__Exercise__: Continue the biography of Zoran Kasalović, starting right after its last sentence.

__Text excerpt__:
>> START

Secretary of State in the Serbian Ministry of Education, Science, and Technological Development

Mayor of Žitište
- In office 2004–2008

Member of the National Assembly of Serbia
- In office 2008–2014

Deputy Provincial Secretary of Finance
- In office 2016–2017

State Secretary in the Serbian Ministry of Public Administration and Local Self-Government
- In office 2017–2020

State Secretary in the Serbian Ministry of Education, Science, and Technological Development
- Incumbent
- Assumed office 2020

Personal details
- Born: June 15, 1967 (age 58)
- Party: Socialist Party of Serbia (SPS)
- Education: University of Belgrade Faculty of Economics
- Alma mater: University of Belgrade Faculty of Economics, Faculty of Law
- Occupation: Politician, Administrator

= Zoran Kasalović =

Serbian politician

Zoran Kasalović (Зоран Касаловић; born 15 June 1967) is a politician and administrator in Serbia. He was the mayor of Žitište from 2004 to 2008, served in the National Assembly of Serbia from 2008 to 2014, and is currently a secretary of state in the Serbian ministry of education, science, and technological development. Kasalović is a member of the Socialist Party of Serbia (Socijalistička partija Srbije, SPS).

==Early life and career==
Kasalović was born in 1967. He is a graduate of the University of Belgrade Faculty of Economics and has completed a specialist post-graduate course from the Faculty of Law. He has worked in private life as a tax advisor in Serbia's public revenue administration.

==Politician==
===Local politics===
Kasalović has served several terms in the Žitište municipal assembly. He first elected in the 1996 Serbian local elections, in which the SPS won a majority government in the community.

Serbia introduced the direct election of mayors in the 2004 local elections. Kasalović ran as the SPS's candidate and narrowly won the second round of voting. There was initially some controversy as to the result; the second-round results were annulled by a municipal court in Zrenjanin, and Kasalović was again elected by a narrow margin in a repeat vote. He served in office for the next four years.

>> END

__Listed records__:
>> START

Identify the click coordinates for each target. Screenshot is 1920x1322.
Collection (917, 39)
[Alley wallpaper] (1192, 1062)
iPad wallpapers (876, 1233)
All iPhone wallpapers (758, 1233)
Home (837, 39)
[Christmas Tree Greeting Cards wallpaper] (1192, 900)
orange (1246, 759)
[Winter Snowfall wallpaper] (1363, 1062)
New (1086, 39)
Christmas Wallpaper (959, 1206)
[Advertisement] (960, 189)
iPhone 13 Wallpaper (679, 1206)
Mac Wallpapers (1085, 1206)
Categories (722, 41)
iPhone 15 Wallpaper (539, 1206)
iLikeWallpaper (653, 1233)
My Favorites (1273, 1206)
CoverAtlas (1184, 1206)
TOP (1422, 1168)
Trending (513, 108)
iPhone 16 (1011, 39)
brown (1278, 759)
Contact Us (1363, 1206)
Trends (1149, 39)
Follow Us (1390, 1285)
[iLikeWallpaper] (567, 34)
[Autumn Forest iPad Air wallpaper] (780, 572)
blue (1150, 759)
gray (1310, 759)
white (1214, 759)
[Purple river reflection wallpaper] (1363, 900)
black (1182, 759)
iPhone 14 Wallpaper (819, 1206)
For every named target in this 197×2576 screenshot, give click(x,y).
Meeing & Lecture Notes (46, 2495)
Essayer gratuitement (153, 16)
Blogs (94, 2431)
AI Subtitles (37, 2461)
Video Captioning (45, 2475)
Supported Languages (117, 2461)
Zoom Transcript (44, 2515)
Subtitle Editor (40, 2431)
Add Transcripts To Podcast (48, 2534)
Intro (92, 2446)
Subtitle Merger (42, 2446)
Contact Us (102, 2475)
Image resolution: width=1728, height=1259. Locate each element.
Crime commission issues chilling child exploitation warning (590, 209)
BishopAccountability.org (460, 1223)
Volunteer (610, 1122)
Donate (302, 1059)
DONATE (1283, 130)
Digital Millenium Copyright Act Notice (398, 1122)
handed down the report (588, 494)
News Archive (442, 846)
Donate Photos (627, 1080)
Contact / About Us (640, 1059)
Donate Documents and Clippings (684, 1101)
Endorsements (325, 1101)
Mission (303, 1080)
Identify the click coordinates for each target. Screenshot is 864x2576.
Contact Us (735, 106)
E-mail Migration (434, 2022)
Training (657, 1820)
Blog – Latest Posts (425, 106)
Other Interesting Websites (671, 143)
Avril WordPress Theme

>> END

__The output__:
The direct election of mayors was subsequently abandoned. Kasalović led the SPS's electoral list for Žitište in the 2008 local elections and received a new assembly mandate after the list won three out of thirty-one seats. After the election, the SPS participated in a local coalition government led by the Democratic Party (Demokratska stranka, DS). Kasalović later appeared in the sixth position on the SPS's list in the 2012 local elections and was again elected when the list won eight mandates. The SPS was initially a dominant party in the local government after this election, though it moved into opposition in 2013.

Kasalović returned to the lead position on the SPS's list for the 2016 local elections and was re-elected when the list won six mandates. The SPS participated in a local government led by the Serbian Progressive Party (Srpska napredna stranka, SNS) after this election, and Kasalović was chosen as president (i.e., speaker) of the assembly on 20 May 2016. He resigned as assembly president on 17 July 2017 and left the assembly entirely on 22 December 2017, after receiving a position as a secretary of state in the Serbian government.

He again led the SPS's list for Žitište in the 2020 local elections, was again re-elected when the list won six mandates, and again resigned his local mandate (on 20 November 2020) after being appointed to a new secretary of state position.

===National Assembly of Serbia===
Kasalović appeared in the 111st position on the Socialist Party's list in the 2007 Serbian parliamentary election. The list won sixteen mandates, and Kasalović was not included afterwards in his party's assembly delegation. (From 2000 to 2011, Serbian parliamentary mandates were awarded to sponsoring parties or coalitions rather than to individual candidates, and it was common practice for mandates to be assigned out of numerical order. Kasalović's specific list position had no formal bearing on his chances of election.)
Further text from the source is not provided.